Health Care

Warren’s Medicare-for-All Plan Is the Wrong Approach to Health-Care Reform for Doctors and Patients

A doctor speaks to patients at his office in Peoria, Ill., in 2013. (Jim Young/Reuters)
The American health-care system needs to be maintained and strengthened, not replaced.

When Senator Elizabeth Warren released a plan to finance her hugely expensive Medicare-for-all proposal last Friday, doctors and patients everywhere knew that no matter how the numbers were crunched, adopting the health-care reforms Warren seeks would mean lower income and higher taxes across the board. There would be no sparing of the middle class, and because of its demolition of the employer-based health-care system, the 2 million jobs that Warren projects the plan would cost the health-care sector would be just the tip of the iceberg.

Inside the doctor’s office and the hospital, havoc could ensue. We would be regulated more yet paid less by the government. Doctors are already fleeing from Medicare and Medicaid in growing numbers. Warren’s plan would make that dysfunctional system the only show in town and trap us all within it.

Even more than the enormous price tag, I am concerned about the fundamental ways my practice would be irrevocably altered by Warren’s plan. For all the complaining doctors do about navigating private insurance, the current system still leaves us in the driver’s seat, and most decisions are arrived at jointly between us and our patients. Insurance can deny coverage for specific tests and treatments, but much of the time I can anticipate a denial before it happens and work around it. If a drug isn’t covered, for example, I’m usually ready with an alternative that’s just as good. By contrast, under Medicare as it’s currently constituted, specialists routinely go through diagnostic or referral gymnastics to secure approval for crucial procedures such as MR angiograms, nerve-conduction studies, and stress tests. And in single-payer Canada, doctor and patient control is completely lacking. The need for the government bureaucracy to approve doctor-patient decisions often leads to weeks or even months of delays for essential tests.

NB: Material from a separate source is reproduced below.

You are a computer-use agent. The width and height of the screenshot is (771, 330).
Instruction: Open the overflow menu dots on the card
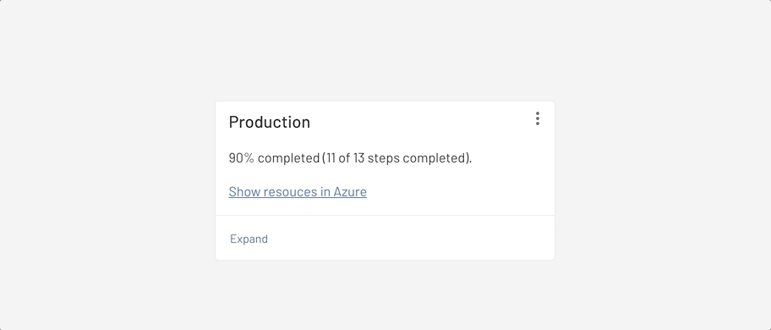[x=538, y=118]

Medicare for All would come with a much higher level of government regulation and red tape than Medicare presently does. Medical practice would be restricted, and both the art and the science of medicine would be compromised. Federal bureaucrats with little insight into the day-to-day demands of practicing medicine would make an increasing number of crucial decisions.

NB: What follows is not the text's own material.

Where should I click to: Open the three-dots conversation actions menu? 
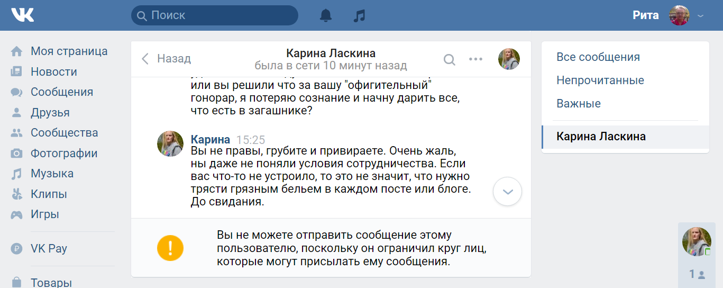476,59
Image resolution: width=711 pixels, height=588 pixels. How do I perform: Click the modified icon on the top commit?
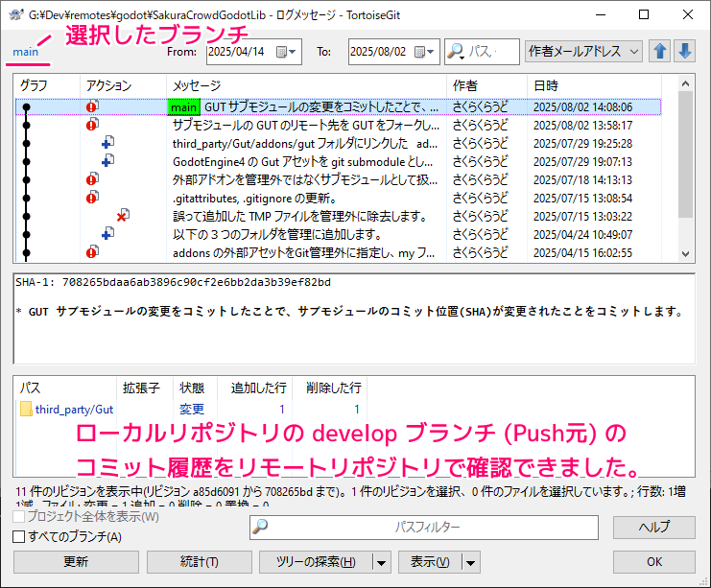92,107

Much attention has been paid to the close to 30 million people who remain without health insurance in the U.S., despite Obamacare. Even when the Affordable Care Act’s individual mandate was in place, millions of people every year chose to remain uninsured and pay a tax penalty rather than sign up for an unattractive high-premium, high-deductible policy. The law’s Medicaid expansion has been more successful at plugging the uninsured gap, with more than 17 million people choosing this option in states that have it. At the same time, Federally Qualified Health Centers have been expanded and now deliver care to more than 22 million people whether they have health insurance or not. And hospital emergency rooms across the country are still compelled to see patients regardless of their insurance status. These crucial pieces of our health-care safety net don’t need fixing.

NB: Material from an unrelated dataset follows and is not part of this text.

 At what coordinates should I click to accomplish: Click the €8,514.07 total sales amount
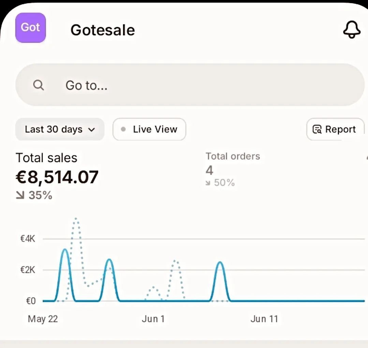coord(57,177)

What’s still missing is fallback basic health coverage for all, provided by the government to help those who need it when catastrophe or severe illness strikes. This public option, based loosely on the Nixon/Kennedy plan of the 1970s that likely would have passed into law if not for Watergate, would augment rather than destroy or dismantle or even compete with the functioning employer-based health-care system, unlike Warren’s plan.

To be sure, our unique health-care system includes waste and duplication, but it also avoids the cold rationing of the socialized medicine systems of Europe. We have some of the best medical centers, and do some of the most groundbreaking medical research, in the world. We are at the cutting edge of surgical technology, radiology, and care for cancer, heart disease, and acute emergencies, among many other things. Political solutions to the problems that ail the system should be the same as medical ones, first and foremost doing no harm. The system is complex and interwoven; it needs to be maintained and strengthened, not replaced. Warren’s plan takes the wrong approach.